More than dealing with sad feelings over what I had done, I saw that I needed to replace this desire to react aggressively with a different kind of response. This required reforming my thought. These words from “Science and Health with Key to the Scriptures” by Mary Baker Eddy, the discoverer of Christian Science, state it clearly: “Sorrow for wrong-doing is but one step towards reform and the very easiest step. The next and great step required by wisdom is the test of our sincerity, – namely, reformation” (p. 5).
I thought of how Jesus never endorsed acts of violence as solutions to anything. As he was being betrayed by Judas, one of his own disciples, another disciple cut off the right ear of the high priest’s servant, who was among those who had come to arrest the Master. Jesus rejected the violence by healing the servant (see Luke 22:47-53). This rejection of violence was what I needed to embrace myself.
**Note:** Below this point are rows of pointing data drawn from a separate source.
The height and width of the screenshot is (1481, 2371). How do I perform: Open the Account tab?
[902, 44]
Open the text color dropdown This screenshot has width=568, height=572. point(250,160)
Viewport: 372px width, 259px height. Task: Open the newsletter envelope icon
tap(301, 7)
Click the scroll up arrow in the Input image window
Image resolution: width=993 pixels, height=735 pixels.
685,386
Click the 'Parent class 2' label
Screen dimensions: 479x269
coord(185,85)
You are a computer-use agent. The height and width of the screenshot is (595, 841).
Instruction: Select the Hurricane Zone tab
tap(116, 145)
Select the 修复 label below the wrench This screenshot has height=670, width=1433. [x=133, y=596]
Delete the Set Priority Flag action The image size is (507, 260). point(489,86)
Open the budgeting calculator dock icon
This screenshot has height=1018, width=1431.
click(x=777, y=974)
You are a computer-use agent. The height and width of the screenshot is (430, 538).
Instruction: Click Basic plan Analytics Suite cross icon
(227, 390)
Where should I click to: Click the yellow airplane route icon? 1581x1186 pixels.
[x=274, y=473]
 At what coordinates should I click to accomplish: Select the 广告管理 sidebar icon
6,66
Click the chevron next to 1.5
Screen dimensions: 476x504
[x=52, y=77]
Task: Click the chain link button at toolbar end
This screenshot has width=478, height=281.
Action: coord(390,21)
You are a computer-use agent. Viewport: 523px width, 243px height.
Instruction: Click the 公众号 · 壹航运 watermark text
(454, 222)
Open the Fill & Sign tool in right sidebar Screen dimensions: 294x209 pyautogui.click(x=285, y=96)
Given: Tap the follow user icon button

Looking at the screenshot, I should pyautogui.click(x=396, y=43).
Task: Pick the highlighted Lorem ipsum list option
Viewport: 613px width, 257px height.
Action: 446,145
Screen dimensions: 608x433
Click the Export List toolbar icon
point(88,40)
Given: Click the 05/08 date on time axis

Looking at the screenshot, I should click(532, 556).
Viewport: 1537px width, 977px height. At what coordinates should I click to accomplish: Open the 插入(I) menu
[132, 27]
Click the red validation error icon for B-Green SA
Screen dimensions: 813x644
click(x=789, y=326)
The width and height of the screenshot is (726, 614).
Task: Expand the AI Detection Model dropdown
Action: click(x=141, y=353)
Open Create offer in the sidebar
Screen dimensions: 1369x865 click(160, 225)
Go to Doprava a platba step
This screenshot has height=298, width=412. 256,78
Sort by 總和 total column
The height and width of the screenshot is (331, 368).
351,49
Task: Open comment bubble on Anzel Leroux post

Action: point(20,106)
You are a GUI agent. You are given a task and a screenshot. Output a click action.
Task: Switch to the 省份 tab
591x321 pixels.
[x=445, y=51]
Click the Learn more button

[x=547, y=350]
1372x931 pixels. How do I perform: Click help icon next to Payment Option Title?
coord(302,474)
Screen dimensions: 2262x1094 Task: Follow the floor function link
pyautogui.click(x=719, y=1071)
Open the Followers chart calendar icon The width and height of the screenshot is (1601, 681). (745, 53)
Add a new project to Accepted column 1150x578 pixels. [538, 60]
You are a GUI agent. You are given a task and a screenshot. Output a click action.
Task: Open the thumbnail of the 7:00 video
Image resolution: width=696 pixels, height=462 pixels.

Christian Science explains that the divine Mind, another name for God, wisely provides each of us, each instant, with an inspired opportunity for a loving response to whatever needs correction. This God, ever-present divine Love, can never momentarily disappear. We can never be separated from Him even for an instant.
As I prayed with these ideas, not only did my aggressive impulses soften, but my hand straightened out and took on a normal appearance. Today, decades later, I continue to have full use of it.
I have come to understand the value of staying mentally alert to thoughts and feelings that steal away virtue and lead to wrongful actions. In “Miscellaneous Writings 1883-1896,” Mrs. Eddy advises: “Examine yourselves, and see what, and how much, sin claims of you; and how much of this claim you admit as valid, or comply with. The knowledge of evil that brings on repentance is the most hopeful stage of mortal mentality. Even a mild mistake must be seen as a mistake, in order to be corrected...” (p. 109).
Though I never again saw the man I’d hit, I’ve thought of him many times. I’ve questioned how things might have been different if I had followed the Scriptural admonishment “Be not overcome of evil, but overcome evil with good” (Romans 12:21). I’ve wondered what his response might have been if I had approached him with spiritual love rather than aggression.
Each day brings with it fresh opportunities for each of us to demonstrate moral courage over harmful impulses.
Adapted from an article published in the Jan. 12, 1998, issue of the Christian Science Sentinel.